Sin embargo, el movimiento feminista griego reivindica haber aportado mucho a las propuestas políticas de Syriza. Las mujeres se han conectado con otras luchas y sectores sociales, se han manifestado en la calle y han estado en las huelgas, los barrios y las universidades militando contra los poderes establecidos y creando redes de solidaridad para hacer frente a la crisis y avanzar en la conquista de sus derechos.

A pesar de ello, las múltiples reivindicaciones de las mujeres, la lucha contra el sistema patriarcal y todo lo que reproduce las desigualdades de género no se ha discutido o se han escondido deliberadamente en los debates electorales en los medios de comunicación.

Syriza afirma en sus estatutos que “luchará por la defensa de los valores de la justicia social, la igualdad y la libertad contra el patriarcado” pero, en la práctica pretende combatir el patriarcado formando gobierno con el partido Griegos Independientes (Anel), enemigo de los derechos de las mujeres, homosexuales e inmigrantes.

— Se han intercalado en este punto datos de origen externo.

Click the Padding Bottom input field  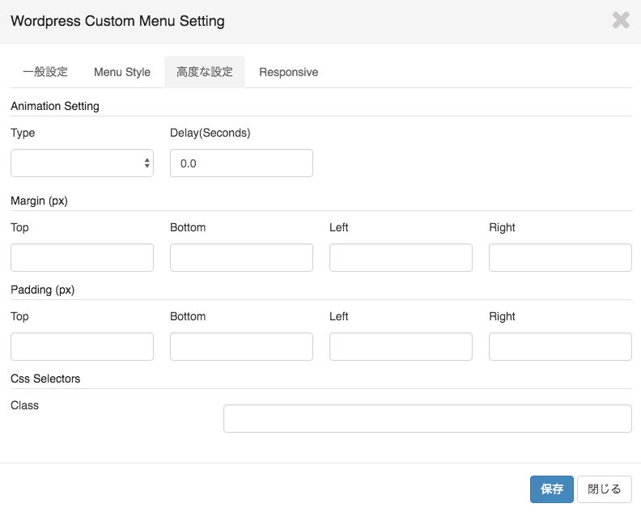click(242, 346)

Precisamente una de las reivindicaciones del movimiento feminista es luchar por los derechos de las mujeres migrantes, “Hay más de 4.000 migrantes indocumentadas detenidas”, denuncian.

La reacción vino también desde los colectivos y activistas LGTB, quienes rápidamente vieron la conexión entre el acuerdo con ANEL y haber quitado de su programa el derecho de las parejas gay a adoptar niños, afirmando que "Es un tema difícil que requiere diálogo. Hay contradicciones en la comunidad científica acerca de esto y no lo vamos a incluir en nuestro programa".

Así lo describe muy bien Shangay Lily en su artículo, Syriza, el discurso económico y la nueva homofobia, “Una gran falsedad para justificar su traición que resucita la homofobia, sustentada sobre las mentiras y la ignorancia. La comunidad científica, –lo que quiera que eso sea, porque hay cristofascistas que se hacen pasar por científicos gracias al dinero de la Iglesia– ha sido unánime en su valoración positiva de los hijos de parejas homosexuales. Pero ahora, por lo que a Tsipras le parecerá una minucia (¿qué es la desgracia de la comunidad gay a cambio de intentar, que no está garantizado, superar el modelo económico capitalista aunque sea renovándolo?), en Grecia los homófobos enarbolarán nuevos argumentos en contra de la igualdad y la libertad”.

Ya el mes de agosto pasado Tsipras visitó el Monte Athos, un lugar sagrado para la ortodoxa griega y recientemente asistió a la celebración de la santa Epifanía como invitado del arzobispo Jerónimo. Acercamientos que explican la posterior alianza con la derecha y muestran que estaba todo previsto de antemano.

Vimos la fachada ateísta de Tsipras al jurar el cargo por el procedimiento civil -rompiendo la tradición de hacerlo sobre la Biblia- pero acabó acercando posiciones con la Iglesia Ortodoxa. Una alianza enemiga de los derechos de las mujeres y homosexuales.